There is a fuel-cell car currently being leased to consumers in
southern California. It's the Honda Clarity but also MB was said to
have a fuel-cell car for the U.S. market in 2010.
Now the fuel-cell car fuels with hydrogen, takes oxygen out of the
air, produces electricity, runs an electric motor, and sends water out
the tailpipe. And the advantage of the fuel-cell vehicle over the plug-
in electric-vehicle is that the fuel-cell car has easier fueling,
lighter vehicle weight, a lower cost of battery replacement, and a
longer travel range.
There are a couple of things to know about the fuel-cell car. The
first is that there are a limited number of hydrogen fueling stations.
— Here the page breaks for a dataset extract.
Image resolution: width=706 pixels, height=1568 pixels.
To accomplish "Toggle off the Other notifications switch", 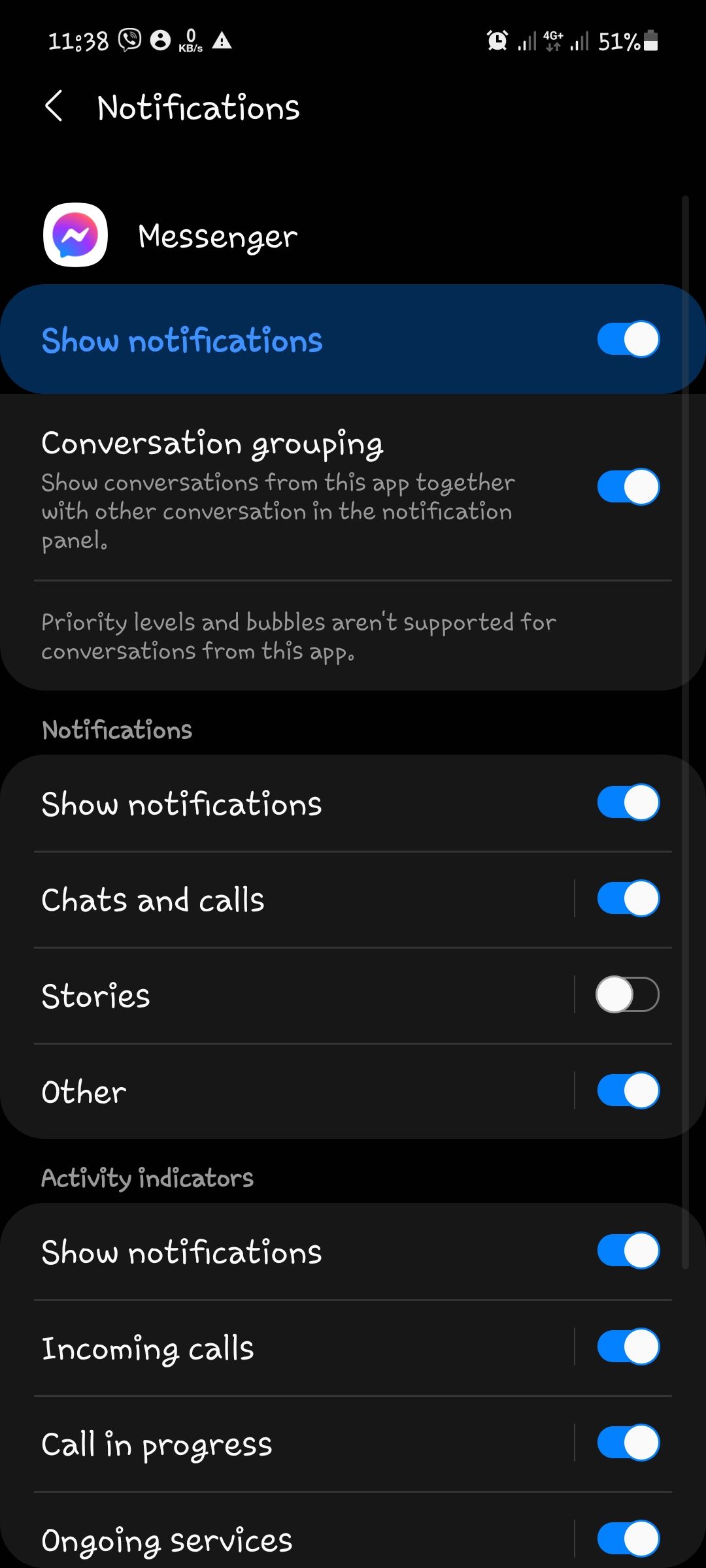I will (628, 1090).
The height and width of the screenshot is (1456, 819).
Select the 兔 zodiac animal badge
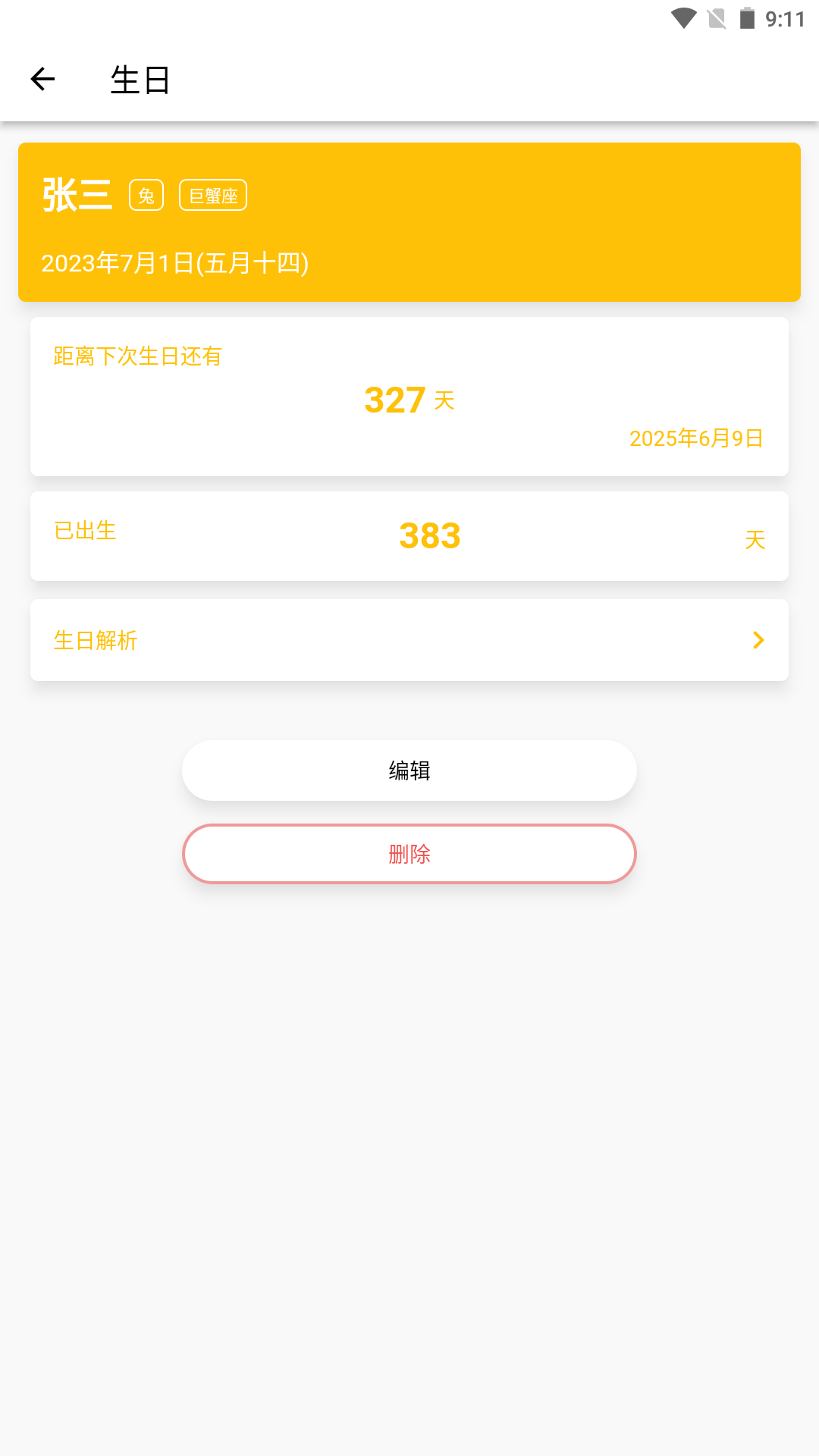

I see them, among other places, in southern California, in NYC, and in
Orlando. The second thing to know is that the fuel-cell car has a 5000
psi tank for the compressed hydrogen. And so the hydrogen tank has to
be very strong and is probably made out of carbon fiber with an outer
protective steel shell.
But the strength of the hydrogen tank leads to a structural idea. Use
two hydrogen tanks, one in the front and one in the back. Then have
the tanks as lateral stressed members of the vehicle frame to produce
vehicle strength without added weight.
Of course physicists are working on balls of carbon that store
hydrogen without it being compressed so the day might come when very
strong hydrogen tanks are not needed.
Now I included this post to a civil engineering newsgroup because
civil engineers sometimes work in aircraft structure positions and
certainly can work with bridge structures.